- Born: 25 January 2001 (age 25) Karviná, Czech Republic
- Height: 175 cm (5 ft 9 in)
- Weight: 72 kg (159 lb; 11 st 5 lb)
- Position: Defense
- Shoots: Left
- SDHL team Former teams: HV71 Göteborg HC SK Karviná
- National team: Czech Republic
- Playing career: 2014–present
- Medal record
Women's ice hockey
IIHF World Championship
| Bronze medal – third place | 2022 Denmark |  |
Women's ball hockey
ISBHF World Championship
| Silver medal – second place | 2022 Canada |  |

= Klára Seroiszková =

Czech ice hockey player (born 2001)

Klára Seroiszková (born 25 January 2001) is a Czech ice hockey player and member of the Czech national ice hockey team, currently playing in the Swedish Women's Hockey League (SDHL) with HV71 Dam.

Seroiszková made her senior national team debut at the 2021 IIHF Women's World Championship.

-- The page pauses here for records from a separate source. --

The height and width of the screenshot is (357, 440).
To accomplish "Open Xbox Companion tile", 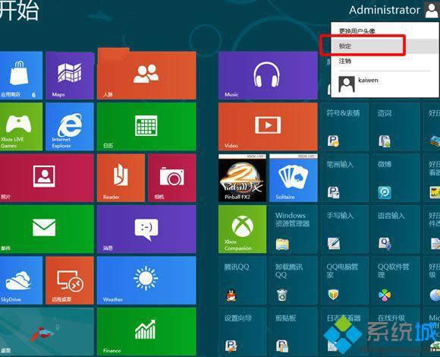I will [242, 229].
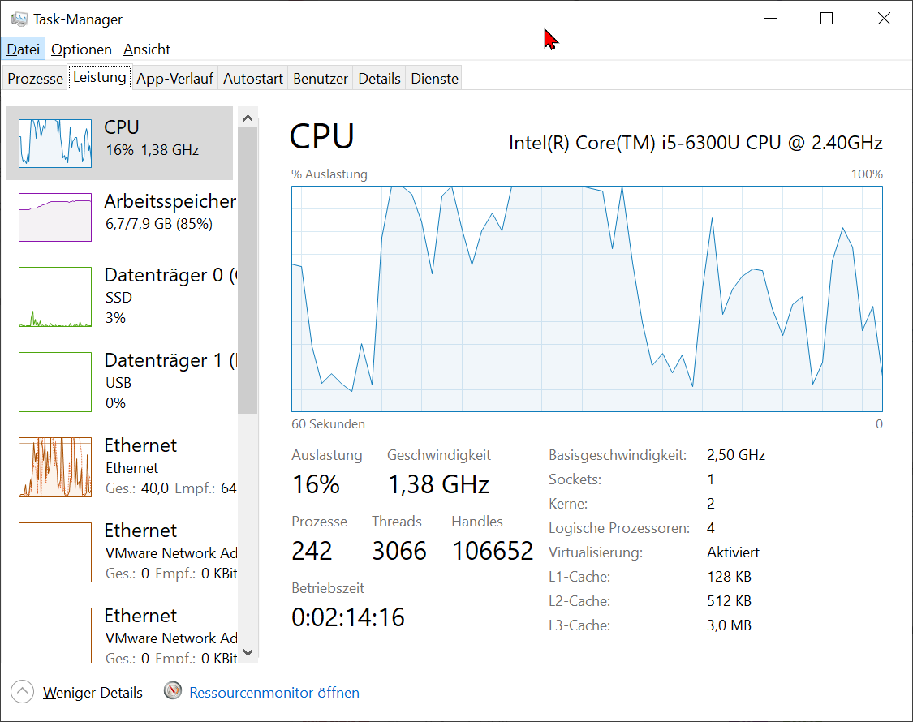Select the Arbeitsspeicher memory graph thumbnail
The image size is (913, 722).
[x=55, y=217]
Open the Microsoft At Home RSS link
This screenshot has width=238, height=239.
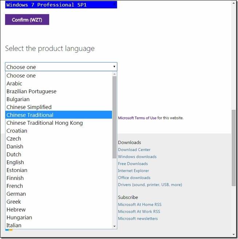(140, 204)
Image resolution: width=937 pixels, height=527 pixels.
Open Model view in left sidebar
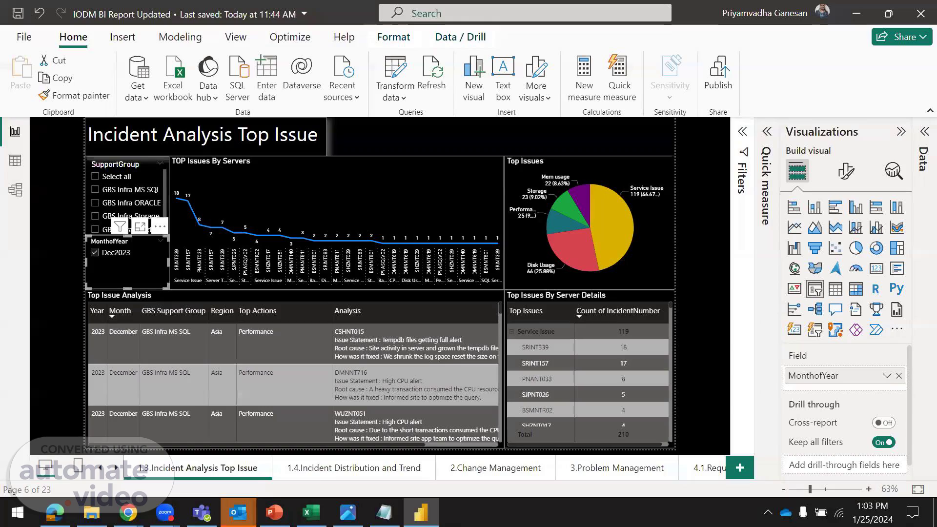coord(15,190)
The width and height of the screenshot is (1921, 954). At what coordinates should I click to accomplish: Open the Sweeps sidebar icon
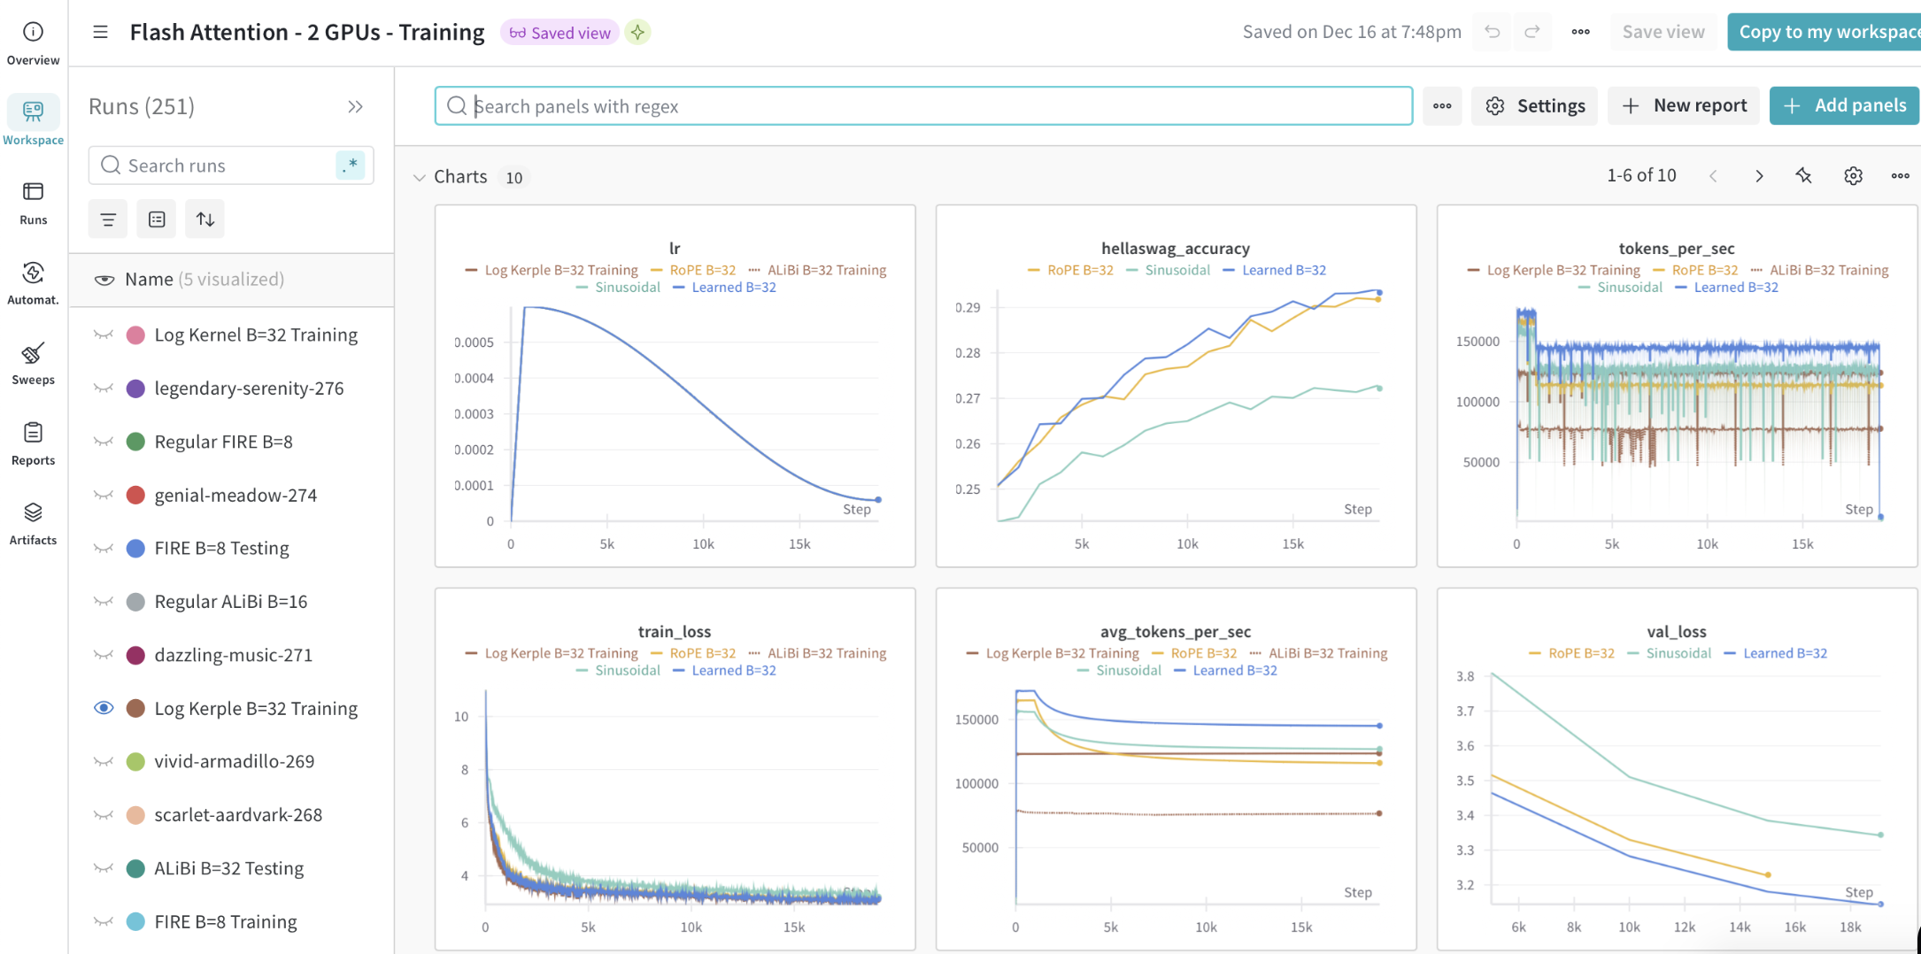(x=33, y=363)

As a junior player with the Czech national under-18 team, she participated in the IIHF Women's U18 World Championships in 2018 and 2019.

Her senior club career began in the Czech Women's Extraliga at age 13 with SK Karviná. Seroiszková has also played in the Czech national junior leagues with the under-16 and under-20 teams of SK Karviná.